There are different strategic outcomes that need to be considered when paying death benefits directly to a beneficiary. This is especially the case when paying death benefits to a non-tax dependent. A non-tax dependent can include adult children or siblings.
Super benefits paid indirectly to a non-tax dependent via the deceased estate may be more suitable if, for example, there is a large sum of money in your superannuation, and you want to direct the superannuation proceeds to Testamentary Trusts set up under your Will.
On the other hand, if you think your estate may be at risk of a family provision claim being made against it, paying death benefits directly to intended beneficiaries by way of a Binding Death Benefit Nomination may provide better protection, keeping the assets outside of the estate.
It’s about understanding the most effective way to pass on your wealth to suit your unique circumstances and documenting your wishes accordingly to ensure that your instructions can be followed, and the asset is protected.
Attwood Marshall Lawyers – helping you plan for the future and preserve your wishes
Attwood Marshall Lawyers have one of the largest and most experienced Wills and Estates teams in Australia. Our estate planning lawyers practice exclusively in this specialised area of law and have the skillset to put in place the most appropriate strategies when succession planning. We want to help you plan for the future, protect your assets and your family, and preserve your wishes.
Binding Death Benefit Nominations can be an important tool when completing your estate plan. However, if these documents are not prepared and signed correctly, there may be serious consequences that could potentially cost your loved ones tens or hundreds of thousands of dollars in legal costs and tax. It is important to discuss your intentions with an experienced estate planning lawyer who has a comprehensive understanding of succession planning and superannuation.

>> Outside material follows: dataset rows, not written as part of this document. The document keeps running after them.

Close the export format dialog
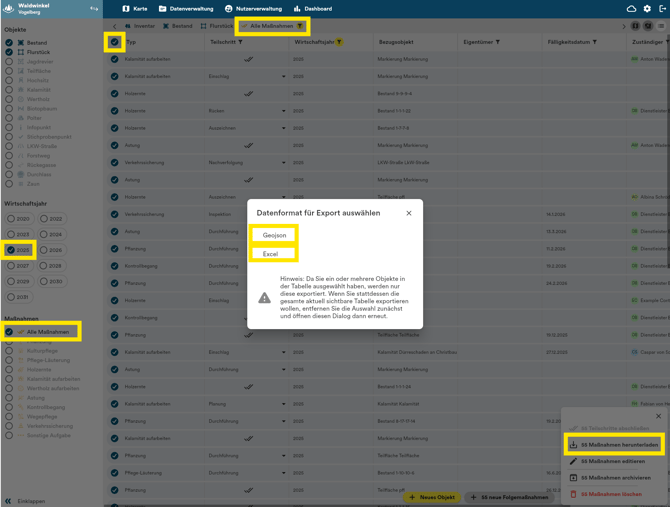The width and height of the screenshot is (670, 507). pyautogui.click(x=409, y=213)
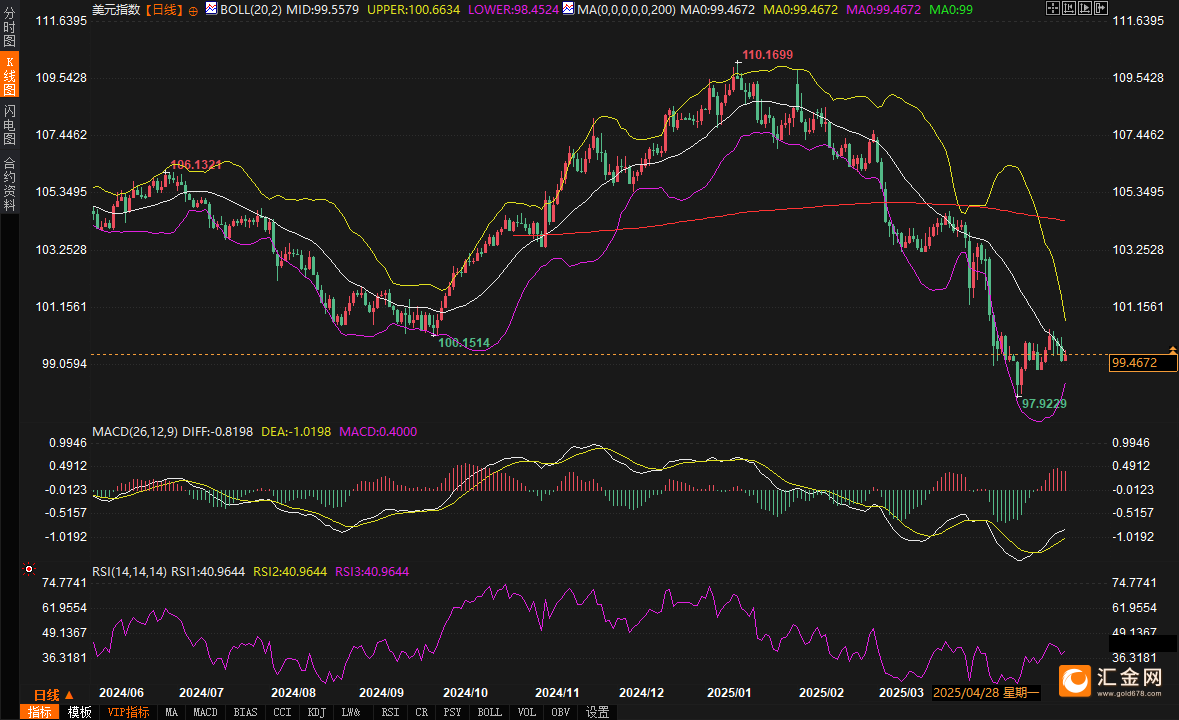This screenshot has height=720, width=1179.
Task: Click the play-forward chart icon
Action: tap(1085, 8)

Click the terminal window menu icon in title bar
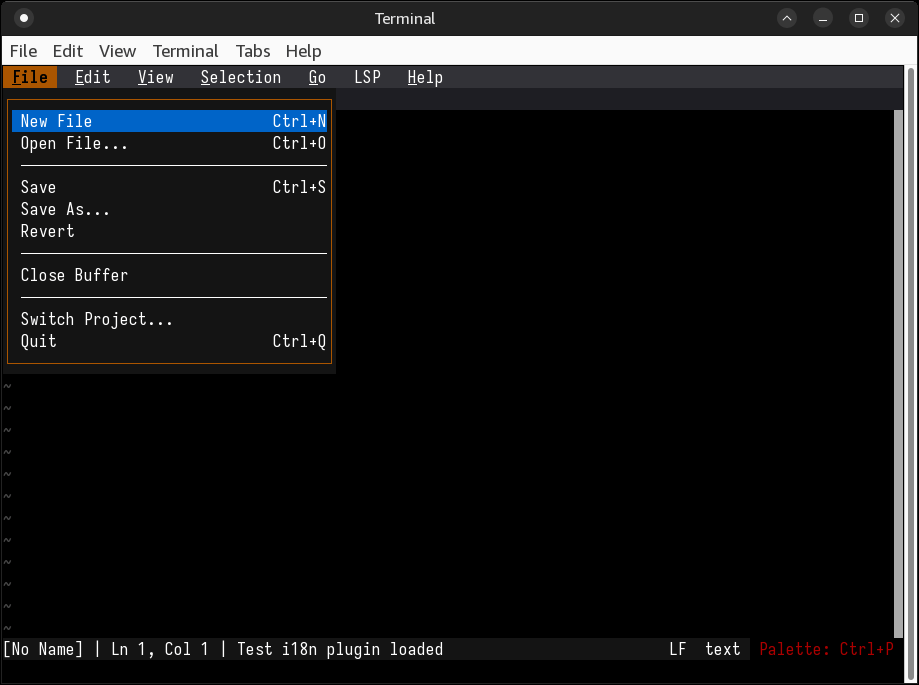pos(24,18)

Our team can help you determine if your circumstances require a Binding Death Benefit Nomination in order to protect your assets and fulfil your testamentary intentions.
To discuss your estate planning needs, contact our Wills and Estates Department Manager, Donna Tolley, any time on direct line 07 5506 8241, email email@example.com or call 1800 621 071 any time. You can also make an appointment online now by booking using our online booking app.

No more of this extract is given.